Trading Renewables: Need for a more competitive and market-based approach

Need for a more competitive and market-based approach

Nitin Sabikhi, Assistant Vice President, Business Development, Indian Energy Exchange Limited

In the renewable energy space, most of the development occurs through competitive bidding, which is confined to long-term power procurement by discoms. Apart from that, intra-state open access and captive arrangements are available, which received a huge impetus initially due to flexibility offered by energy banking provisions. However, there is no market-based instrument at present for renewable power trading. The IEX, as a market operator, had initially proposed a green day-ahead market to the Central Electricity Regulatory Commission (CERC). However, it could not be implemented since it required some changes in the existing mechanisms. It then proposed a green term-ahead market to the CERC, which is easier to implement since it is in line with the current procedures. This market mechanism would enable much needed contracts between renewable generators and willing buyers through a trading platform. It will create an avenue for generators to sell their bundled power and for buyers to be able to meet their RPOs.
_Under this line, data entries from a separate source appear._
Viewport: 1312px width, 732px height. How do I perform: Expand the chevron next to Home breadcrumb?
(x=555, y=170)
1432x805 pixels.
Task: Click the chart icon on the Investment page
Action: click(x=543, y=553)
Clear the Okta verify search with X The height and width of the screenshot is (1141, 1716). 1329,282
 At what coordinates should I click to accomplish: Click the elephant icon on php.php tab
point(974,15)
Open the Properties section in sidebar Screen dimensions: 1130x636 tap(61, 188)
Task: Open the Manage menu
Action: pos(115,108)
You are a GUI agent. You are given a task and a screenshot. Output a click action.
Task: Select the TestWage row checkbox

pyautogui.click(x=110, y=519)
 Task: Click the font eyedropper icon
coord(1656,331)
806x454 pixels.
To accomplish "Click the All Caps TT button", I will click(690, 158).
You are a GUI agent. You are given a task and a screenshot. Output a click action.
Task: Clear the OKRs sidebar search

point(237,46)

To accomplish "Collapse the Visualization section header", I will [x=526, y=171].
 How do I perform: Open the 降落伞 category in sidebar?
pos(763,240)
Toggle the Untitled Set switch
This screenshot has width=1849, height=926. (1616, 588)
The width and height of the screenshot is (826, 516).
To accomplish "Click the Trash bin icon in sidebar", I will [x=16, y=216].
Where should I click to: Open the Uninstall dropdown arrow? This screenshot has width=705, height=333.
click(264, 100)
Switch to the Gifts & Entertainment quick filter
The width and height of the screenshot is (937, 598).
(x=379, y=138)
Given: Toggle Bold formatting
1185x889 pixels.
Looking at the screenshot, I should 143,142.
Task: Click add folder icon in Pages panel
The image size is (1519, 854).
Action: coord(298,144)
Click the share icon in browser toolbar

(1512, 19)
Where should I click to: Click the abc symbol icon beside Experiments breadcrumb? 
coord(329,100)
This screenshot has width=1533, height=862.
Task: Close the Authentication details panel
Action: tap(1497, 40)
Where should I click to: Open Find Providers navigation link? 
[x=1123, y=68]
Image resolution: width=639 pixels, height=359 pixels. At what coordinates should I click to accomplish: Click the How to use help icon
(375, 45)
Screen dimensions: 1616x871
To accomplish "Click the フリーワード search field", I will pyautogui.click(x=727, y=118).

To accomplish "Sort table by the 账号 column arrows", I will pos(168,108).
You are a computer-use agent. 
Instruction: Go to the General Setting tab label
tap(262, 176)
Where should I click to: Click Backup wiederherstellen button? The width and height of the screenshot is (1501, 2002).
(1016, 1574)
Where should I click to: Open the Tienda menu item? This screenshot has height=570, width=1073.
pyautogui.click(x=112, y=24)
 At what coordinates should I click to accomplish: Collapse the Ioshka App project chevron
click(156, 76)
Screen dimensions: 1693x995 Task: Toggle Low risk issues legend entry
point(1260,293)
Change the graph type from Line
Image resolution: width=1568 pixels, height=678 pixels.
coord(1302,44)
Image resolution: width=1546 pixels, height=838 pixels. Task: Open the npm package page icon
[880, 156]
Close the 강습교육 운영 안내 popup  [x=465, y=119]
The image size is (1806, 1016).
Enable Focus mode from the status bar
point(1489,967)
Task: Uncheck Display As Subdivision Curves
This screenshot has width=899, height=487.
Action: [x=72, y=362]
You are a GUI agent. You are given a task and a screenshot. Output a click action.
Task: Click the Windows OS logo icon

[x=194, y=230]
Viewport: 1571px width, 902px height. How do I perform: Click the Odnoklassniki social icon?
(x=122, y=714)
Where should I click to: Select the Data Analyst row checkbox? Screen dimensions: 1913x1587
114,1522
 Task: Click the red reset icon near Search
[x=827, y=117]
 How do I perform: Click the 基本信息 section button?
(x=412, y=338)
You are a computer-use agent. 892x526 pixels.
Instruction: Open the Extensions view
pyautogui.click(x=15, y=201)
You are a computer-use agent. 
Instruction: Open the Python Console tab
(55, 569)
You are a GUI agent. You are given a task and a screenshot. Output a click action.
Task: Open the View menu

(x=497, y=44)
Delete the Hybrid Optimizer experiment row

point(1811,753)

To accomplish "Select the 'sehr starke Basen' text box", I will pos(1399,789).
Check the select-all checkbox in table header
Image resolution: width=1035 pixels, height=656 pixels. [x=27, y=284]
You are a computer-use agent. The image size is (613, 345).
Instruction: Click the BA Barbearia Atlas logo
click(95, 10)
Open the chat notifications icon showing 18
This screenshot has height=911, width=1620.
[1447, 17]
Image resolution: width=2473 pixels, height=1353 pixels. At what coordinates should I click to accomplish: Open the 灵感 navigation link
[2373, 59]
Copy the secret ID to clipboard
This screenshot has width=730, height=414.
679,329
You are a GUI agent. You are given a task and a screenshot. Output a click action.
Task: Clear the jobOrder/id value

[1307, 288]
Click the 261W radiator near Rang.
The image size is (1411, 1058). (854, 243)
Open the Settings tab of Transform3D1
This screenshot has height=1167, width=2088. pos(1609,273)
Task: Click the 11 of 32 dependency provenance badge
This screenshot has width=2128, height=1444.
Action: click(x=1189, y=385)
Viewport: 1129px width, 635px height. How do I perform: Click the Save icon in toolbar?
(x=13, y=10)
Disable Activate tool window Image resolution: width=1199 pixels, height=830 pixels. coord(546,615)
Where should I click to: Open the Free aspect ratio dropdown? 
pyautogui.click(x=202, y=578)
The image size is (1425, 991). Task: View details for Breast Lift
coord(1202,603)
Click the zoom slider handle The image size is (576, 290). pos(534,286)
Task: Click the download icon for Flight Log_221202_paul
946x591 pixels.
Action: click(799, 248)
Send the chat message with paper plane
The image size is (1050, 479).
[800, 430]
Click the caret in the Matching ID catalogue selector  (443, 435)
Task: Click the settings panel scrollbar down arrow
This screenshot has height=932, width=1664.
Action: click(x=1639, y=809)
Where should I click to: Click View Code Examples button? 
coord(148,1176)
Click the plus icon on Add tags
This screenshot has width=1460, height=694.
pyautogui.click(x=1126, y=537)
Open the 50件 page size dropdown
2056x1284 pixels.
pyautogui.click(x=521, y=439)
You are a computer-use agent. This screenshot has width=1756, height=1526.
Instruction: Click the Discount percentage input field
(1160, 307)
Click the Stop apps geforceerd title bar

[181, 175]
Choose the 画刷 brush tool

Currently, renewable energy generators can sell unbundled power in a day-ahead market and get RECs (green attribute), which can again be sold. Considering the recent competitive bidding prices, this is a very lucrative option as RECs are currently priced at Rs 1.50-Rs 1.75 as against the power tariff of Rs 3.0-Rs 3.5 per unit. Even after considering the exposure to deviation charges, this option will hold merit. With a robust forecasting and scheduling mechanism, the deviation exposure can be considerably reduced, leading to higher market realisation. With a real-time market round the corner, it will further help renewable generators to correct their position.

Globally, most of the countries follow the concept of aggregation, wherein the system operator is incharge of forecasting and scheduling, unlike India where every developer does this on its own. In Germany, all projects registered under the feed-in tariff (FiT) mechanism are required to participate in the market and if market realisation is less than the FiT, then the difference is compensated. The concept of virtual power plants (VPPs) is gaining traction globally. Under this, a supply portfolio can include various generators, storage solutions and also demand response mechanisms. The operator participating in the market can either manage deviation through its own generation/demand response or participate in the market to honour the committed schedule.

India has to treat renewables in the same way as they are being treated globally. Instead of revising the schedule, the generator must correct its position through the market. Currently, the burden due to schedule revision is on the discoms, which find it difficult to manage the deviation due to large-scale renewables and its impact on power systems. Already, many states have put a check on the banking provisions and more restrictions may be imposed in the future if renewables continue getting preferential treatment. The Indian power sector needs a more competitive and market-based approach for renewable power development. A real-time market mechanism is expected to be launched in January 2020, which will allow generators to buy power from the market. Thus, while a generator is selling power in a day-ahead set-up, it can also buy power from the market to meet any shortfall in its scheduled generation. This is going to be a half-hourly market, with trading starting 75 minutes in advance while a generation schedule is provided 90 minutes in advance according to the existing regulations. Thus, a generator with any shortfall in the provided schedule has 15 minutes to buy power from the real-time market, and avoid paying deviation settlement mechanism (DSM) charges. This market is also expected to attract participation from discoms, which may need to buy and sell power in the markets to account for the intermittent renewable generation. The power prices under this mechanism will depend on demand and supply factors, and buyers and sellers may bid according to “must-buy” and “must-sell” situation before going for DSM.

Another key issue is the disparity in the way renewable energy is traded. The waivers on transmission losses and charges are only for those projects that are selling under competitive bidding to discoms. If the generators sell power under open access such waivers are not allowed. The government is aiming for 175 GW of renewable energy by 2022 and this disparity will be a deterrent for achieving this target. A level playing field should be created for all mechanisms, whether they are discom-based contracts, power exchanges, or open access agreements. The preferential treatment and waivers may work if the share of renewables is small. However, with the government’s vision to make renewables a dominant source in the energy mix, it is essential that renewable power is made self-sustainable and more accountable. Developers should have more options to create a balanced portfolio to leverage both long-term contracts and exchanges.